Nothing but the lines from the one including "Where should I" through the last line of the entries, restated exactly, should appear in the answer; omit the pictures.

**The data:**
BEGIN
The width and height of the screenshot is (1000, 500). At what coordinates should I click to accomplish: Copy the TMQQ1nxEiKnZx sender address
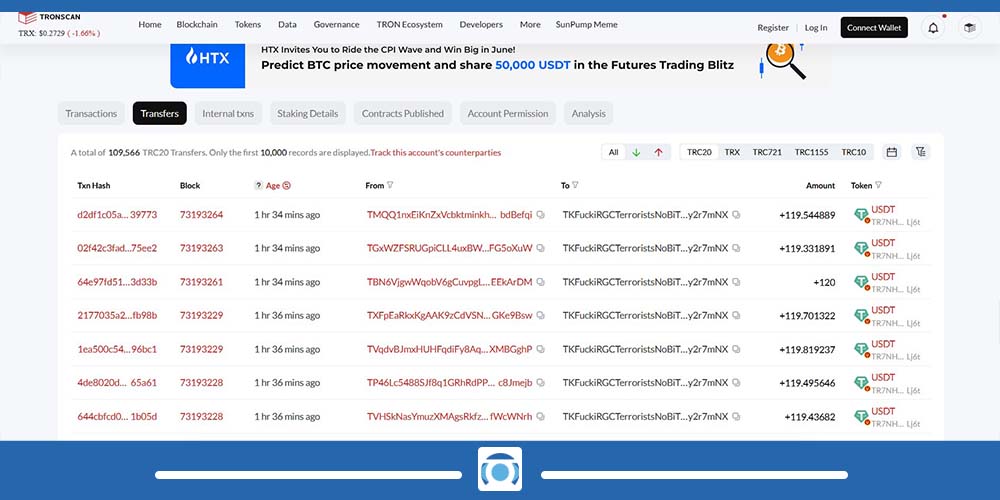(541, 215)

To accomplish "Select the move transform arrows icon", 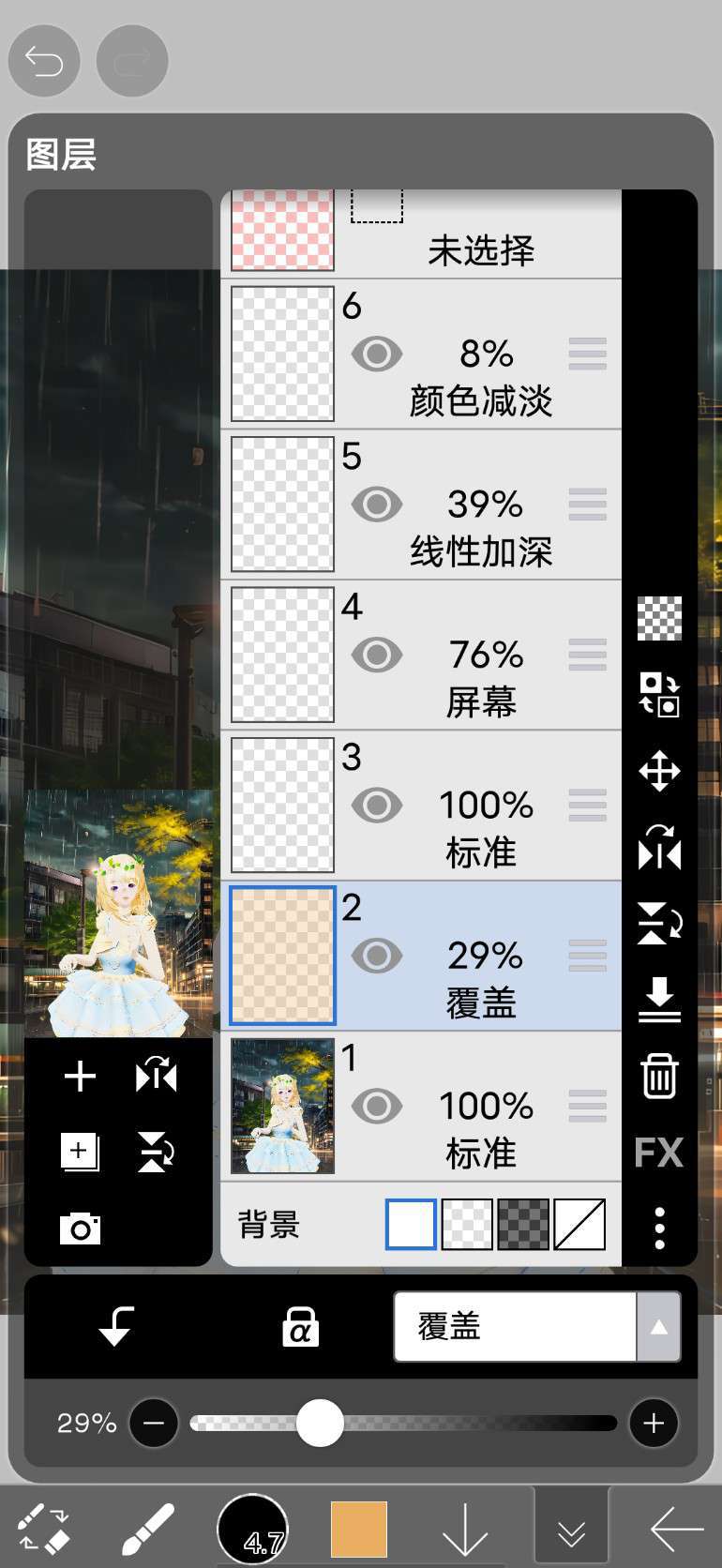I will [x=659, y=771].
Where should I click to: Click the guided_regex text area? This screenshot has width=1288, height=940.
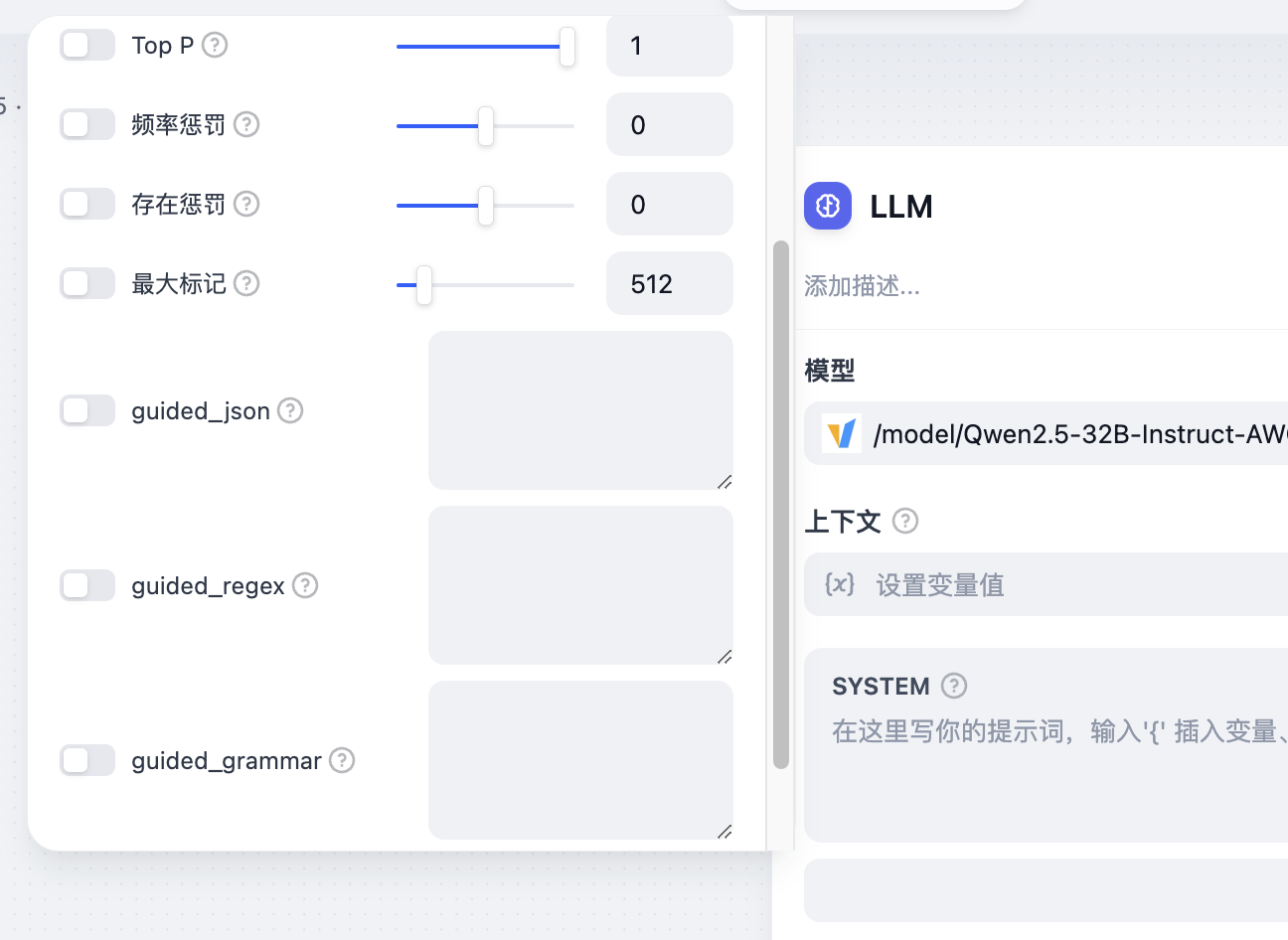click(580, 585)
END
**Response area:**
Where should I click to: Click the guided_regex text area? This screenshot has width=1288, height=940.
click(580, 585)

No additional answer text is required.